§ TASK GOAL
Go through the material and copy every line in which "label" appears.

§ EXERCISE MATERIAL
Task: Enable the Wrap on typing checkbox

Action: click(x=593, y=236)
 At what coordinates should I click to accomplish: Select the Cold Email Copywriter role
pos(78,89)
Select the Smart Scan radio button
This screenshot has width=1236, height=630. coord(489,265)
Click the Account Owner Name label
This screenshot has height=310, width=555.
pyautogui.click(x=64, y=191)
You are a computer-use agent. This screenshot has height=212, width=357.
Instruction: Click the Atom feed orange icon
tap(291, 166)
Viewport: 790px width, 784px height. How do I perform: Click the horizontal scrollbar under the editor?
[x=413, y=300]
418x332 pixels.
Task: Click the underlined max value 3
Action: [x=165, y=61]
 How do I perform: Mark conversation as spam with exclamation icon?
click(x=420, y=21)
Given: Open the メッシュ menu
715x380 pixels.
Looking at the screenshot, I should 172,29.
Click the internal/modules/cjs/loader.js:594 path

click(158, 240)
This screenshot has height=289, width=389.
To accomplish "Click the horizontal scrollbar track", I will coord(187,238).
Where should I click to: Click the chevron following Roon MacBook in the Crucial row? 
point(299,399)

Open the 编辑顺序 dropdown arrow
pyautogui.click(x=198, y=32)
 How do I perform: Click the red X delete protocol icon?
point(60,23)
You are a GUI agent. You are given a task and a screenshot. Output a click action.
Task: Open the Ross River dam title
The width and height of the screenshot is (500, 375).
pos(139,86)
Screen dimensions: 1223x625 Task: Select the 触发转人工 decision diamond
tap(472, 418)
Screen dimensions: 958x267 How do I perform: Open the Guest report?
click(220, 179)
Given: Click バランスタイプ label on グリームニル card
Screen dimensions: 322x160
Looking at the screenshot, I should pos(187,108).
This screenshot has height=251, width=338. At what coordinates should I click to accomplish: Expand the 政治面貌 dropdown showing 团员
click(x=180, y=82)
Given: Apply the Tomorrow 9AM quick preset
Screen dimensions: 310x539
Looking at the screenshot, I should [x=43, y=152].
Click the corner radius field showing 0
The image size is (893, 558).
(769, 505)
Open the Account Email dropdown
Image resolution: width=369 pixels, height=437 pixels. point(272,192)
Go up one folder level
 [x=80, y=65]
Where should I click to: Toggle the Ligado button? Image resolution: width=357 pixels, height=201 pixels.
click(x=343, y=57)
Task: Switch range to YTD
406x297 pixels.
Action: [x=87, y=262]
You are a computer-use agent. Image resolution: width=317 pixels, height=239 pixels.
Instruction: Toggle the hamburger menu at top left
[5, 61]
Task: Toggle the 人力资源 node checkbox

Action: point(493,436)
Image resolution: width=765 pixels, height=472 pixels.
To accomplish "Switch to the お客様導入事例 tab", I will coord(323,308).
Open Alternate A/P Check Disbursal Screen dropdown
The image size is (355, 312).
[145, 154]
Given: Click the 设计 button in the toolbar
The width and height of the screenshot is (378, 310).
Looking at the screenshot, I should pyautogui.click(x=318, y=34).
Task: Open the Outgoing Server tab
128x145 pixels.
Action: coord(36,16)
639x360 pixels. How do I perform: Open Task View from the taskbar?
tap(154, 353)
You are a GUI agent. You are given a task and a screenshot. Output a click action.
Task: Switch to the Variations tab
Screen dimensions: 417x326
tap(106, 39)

§ YOUR SOLUTION
Click the Account Owner Name label
Given: Click バランスタイプ label on グリームニル card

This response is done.